# SEPA Transfer Reversal



## axelstar (1 Jun 2016)

Hi All,

I have recently sold some digital goods online and had received payment from the recipient. The method of payment was via SEPA bank transfer, the recipient in question sent payment from a German bank to my Number 26 personal account (I am based in Ireland).

One week later, I find this payment had been reversed, the payment had been taken out of my account and was en-route back to the recipient (who had already received the goods). He apparently requested his bank to make this reversal to take place and my bank complied without question.

Is this lawful for the bank to do? I was not asked and I was not offered any prior consultation that this reversal was going to take effect? Nor was I contacted or asked about the situation. I know these sort of reversals are common with Paypal, but I though a SEPA bank transfer would be far more secure.

I would really appreciate if anyone had information about this or some knowledge in the area. I will be contacting legal advisors early next week to make a case against the recipient. But it just feels wrong that the bank can be complicate and so willing in facilitating a scammer's chargeback!


----------



## Brendan Burgess (1 Jun 2016)

Your bank account paid money to a bank in Germany? 

Have you called your bank? I thought that they could not reverse such a transfer.

Brendan


----------



## axelstar (1 Jun 2016)

Hi Brendan,

Thank you for your reply.

Indeed I have, they have been most unhelpful. They have basically said that it is not their problem and that they did nothing wrong in reversing the transfer without my approval. It seems perplexing that this can be the case.

I should add as it is misleading in my opening post, that my account was with Number 26 (a new bank backed by WireCard), so although I'm resident in Ireland and they have to abide by regulations in Ireland, it is a bank also based in Germany.


----------



## TLO (1 Jun 2016)

Hi Axelstar

Sorry for your trouble.  I was intrigued by the issue and went searching.  According to the SEPA Credit Transfer Rulebook apparently it is possible for a beneficiary bank (Number26/Wirecard in your case) to allow a recall of an incoming SEPA Credit Transfer within 10 business days of the original transfer and without reference to the beneficiary (you).  Although, in their flowchart the beneficiary (you) is supposed to be asked for authorisation.  

The link to the SEPA Credit Transfer Rulebook is:

The relevant section is CT-02.03 and it can be found on page 25.

Probably not what you wanted to hear.  Also, it would seem that even had you used an Irish bank account to receive the funds that there is still a risk of recall up to ten business days after receipt.  This seems way too open for abuse.  
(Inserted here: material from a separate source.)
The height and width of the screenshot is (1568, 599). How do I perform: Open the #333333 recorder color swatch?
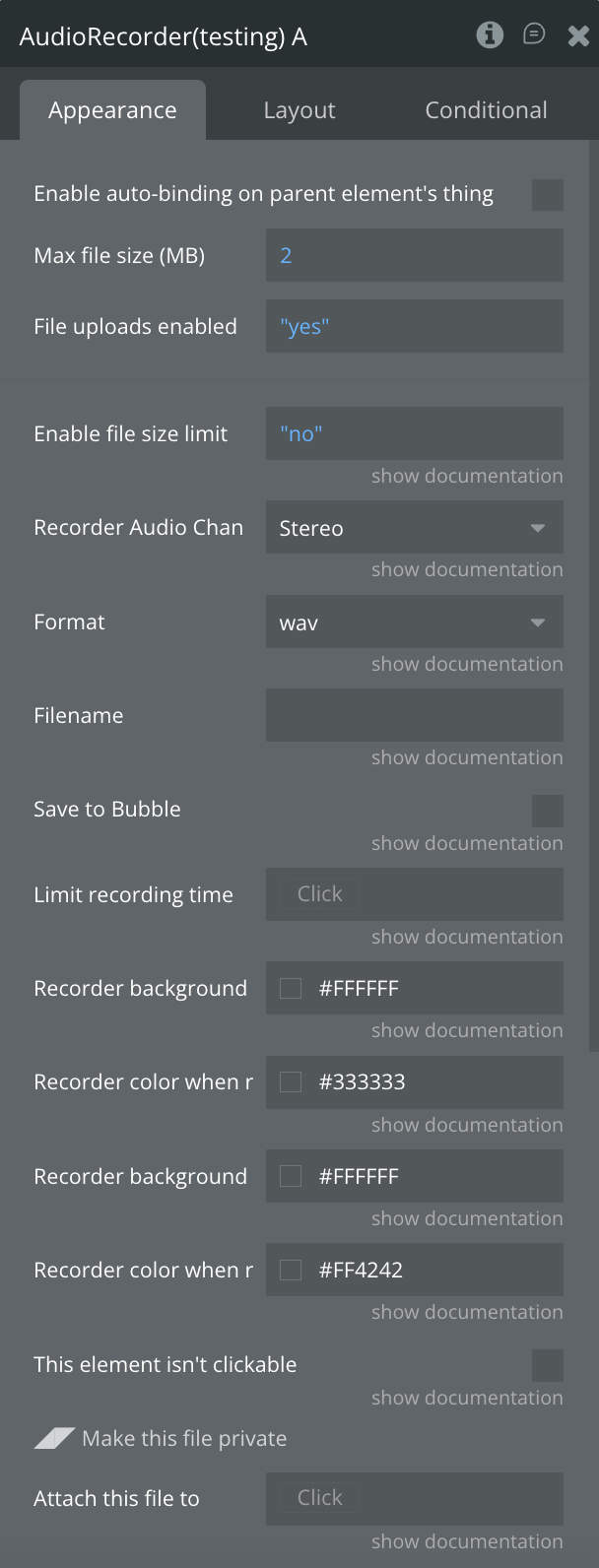(x=291, y=1082)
From Number26's terms and conditions complaints can also be made as follows:

"In addition, customers may make complaints at any time in writing or orally on the record to the German Federal Financial Supervisory Authority (Bundesanstalt für Finanzdienstleistungsaufsicht), Graurheindorfer Strasse 108, 53117 Bonn and Marie-Curie-Straße 24-28, 60439 Frankfurt am Main, Germany or the European Central Bank, Sonnemannstreet 20, 60314 Frankfurt am Main, Germany, about breaches by the Bank of the German Payment Services Supervision Act (Zahlungsdienstaufsichtsgesetz – ZAG), Sections 675c – 676c of the German Civil Code (Bürgerliches Gesetzbuch – BGB) or Article 248 of the Act Introducing the German Civil Code (Einführungsgesetz zum Bürgerlichen Gesetzbuch – EGBGB)."


----------



## thedaddyman (2 Jun 2016)

It's not that dissimilar from other type of electronic payments. For example, you can reverse a direct debit up to 8 weeks after the payment was made (as Irish Water are finding to their cost) and claim a chargeback on credit card transactions in certain cases, (and chargebacks are notoriously difficult for a seller to defend against)

Have you contacted the purchaser to find out why they did this?, it could be that they perceive the goods to be not as described or may be claiming non-receipt


----------